1 Introduction

“Meaning” is a popular term in philosophical slogans. Meaning is said to be normative; not to be in the head. The notion of meaning is (nevertheless) said to be the key to the notion of intentional content, to only be applicable relative to a set of background assumptions, and meaning is said to be context-dependent. These slogans are not unrelated, and all of them have a reading, I suppose, in which they are true. Here I shall mainly focus on the last two slogans, regarding background and context. My main question will be twofold:

  1. In which sense, and to which extent, can the meaning of assertive utterances be said to be context-dependent?

  2. Does this context-dependence have an impact on the validity of Searle’s Background Hypothesis, which states that the intentional experiences expressed by assertive utterances, and bearing their respective meaning, and the mental acts of grasping this meaning, both require a non-intentional background on the part of the speaker/hearer, relative to which the truth-conditional content and the satisfaction conditions of the relevant experience are determined?

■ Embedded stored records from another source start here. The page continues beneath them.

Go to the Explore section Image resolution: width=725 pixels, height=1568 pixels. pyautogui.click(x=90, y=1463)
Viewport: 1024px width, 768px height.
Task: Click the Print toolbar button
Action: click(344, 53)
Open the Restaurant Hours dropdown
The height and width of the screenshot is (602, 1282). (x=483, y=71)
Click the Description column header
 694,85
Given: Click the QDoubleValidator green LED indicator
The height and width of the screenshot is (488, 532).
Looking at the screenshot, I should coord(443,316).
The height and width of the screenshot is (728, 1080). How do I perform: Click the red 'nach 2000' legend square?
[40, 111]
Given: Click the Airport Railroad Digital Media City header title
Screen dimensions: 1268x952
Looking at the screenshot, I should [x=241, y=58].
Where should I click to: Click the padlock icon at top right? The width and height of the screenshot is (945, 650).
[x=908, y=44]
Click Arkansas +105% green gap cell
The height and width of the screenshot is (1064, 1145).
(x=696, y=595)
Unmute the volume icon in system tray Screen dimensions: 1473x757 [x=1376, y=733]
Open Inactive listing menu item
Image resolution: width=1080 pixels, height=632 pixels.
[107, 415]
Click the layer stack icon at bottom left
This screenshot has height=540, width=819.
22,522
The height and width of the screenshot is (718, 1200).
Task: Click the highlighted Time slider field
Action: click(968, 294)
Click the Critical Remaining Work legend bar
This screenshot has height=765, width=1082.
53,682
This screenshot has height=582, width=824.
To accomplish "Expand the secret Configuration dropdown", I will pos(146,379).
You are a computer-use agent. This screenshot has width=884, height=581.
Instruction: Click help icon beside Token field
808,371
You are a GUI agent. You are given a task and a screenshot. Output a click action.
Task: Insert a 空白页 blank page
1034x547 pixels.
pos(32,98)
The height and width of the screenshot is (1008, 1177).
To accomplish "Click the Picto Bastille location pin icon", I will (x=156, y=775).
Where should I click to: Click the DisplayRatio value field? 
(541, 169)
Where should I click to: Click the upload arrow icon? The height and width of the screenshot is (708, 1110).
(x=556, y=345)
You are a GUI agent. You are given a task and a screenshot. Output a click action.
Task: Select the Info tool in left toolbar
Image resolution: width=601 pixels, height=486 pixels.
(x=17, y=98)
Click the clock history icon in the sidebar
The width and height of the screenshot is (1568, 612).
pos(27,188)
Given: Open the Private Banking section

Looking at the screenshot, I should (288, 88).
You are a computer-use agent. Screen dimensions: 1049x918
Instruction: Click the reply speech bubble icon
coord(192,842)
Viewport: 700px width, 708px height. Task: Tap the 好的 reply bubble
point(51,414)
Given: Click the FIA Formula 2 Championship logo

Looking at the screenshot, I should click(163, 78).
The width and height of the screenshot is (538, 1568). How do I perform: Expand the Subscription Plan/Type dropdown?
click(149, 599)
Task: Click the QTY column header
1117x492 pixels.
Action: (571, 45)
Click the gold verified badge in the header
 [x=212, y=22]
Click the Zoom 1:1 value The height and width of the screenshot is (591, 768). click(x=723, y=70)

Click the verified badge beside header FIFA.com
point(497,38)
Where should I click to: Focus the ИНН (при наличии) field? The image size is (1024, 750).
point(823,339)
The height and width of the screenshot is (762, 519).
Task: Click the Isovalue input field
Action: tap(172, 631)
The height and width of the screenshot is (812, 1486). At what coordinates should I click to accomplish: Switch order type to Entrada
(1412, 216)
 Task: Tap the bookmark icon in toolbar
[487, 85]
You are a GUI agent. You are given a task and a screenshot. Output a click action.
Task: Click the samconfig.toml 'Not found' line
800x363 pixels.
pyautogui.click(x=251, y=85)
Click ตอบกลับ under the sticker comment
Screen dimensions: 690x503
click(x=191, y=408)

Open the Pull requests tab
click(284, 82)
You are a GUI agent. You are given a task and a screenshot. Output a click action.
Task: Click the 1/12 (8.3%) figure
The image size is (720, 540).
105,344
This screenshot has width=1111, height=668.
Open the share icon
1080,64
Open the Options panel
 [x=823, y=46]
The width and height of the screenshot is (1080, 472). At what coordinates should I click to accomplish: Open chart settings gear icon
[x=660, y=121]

The upshot will be that (1) whilst there may be expressions lacking the context-sensitivity that many expressions (namely, the indexicals) possess in virtue of their conventional linguistic meaning, there is a sense (to be explained in terms of the background) in which context-dependence is ubiquitous; but that (2) this context-dependence does not prevent competent language users who lack the sort of individual background in terms of which this particular context-dependence can be defined (the “consumers”) from grasping the literal truth-conditional meaning (the semantic content) which an assertive utterance expresses on a given occasion.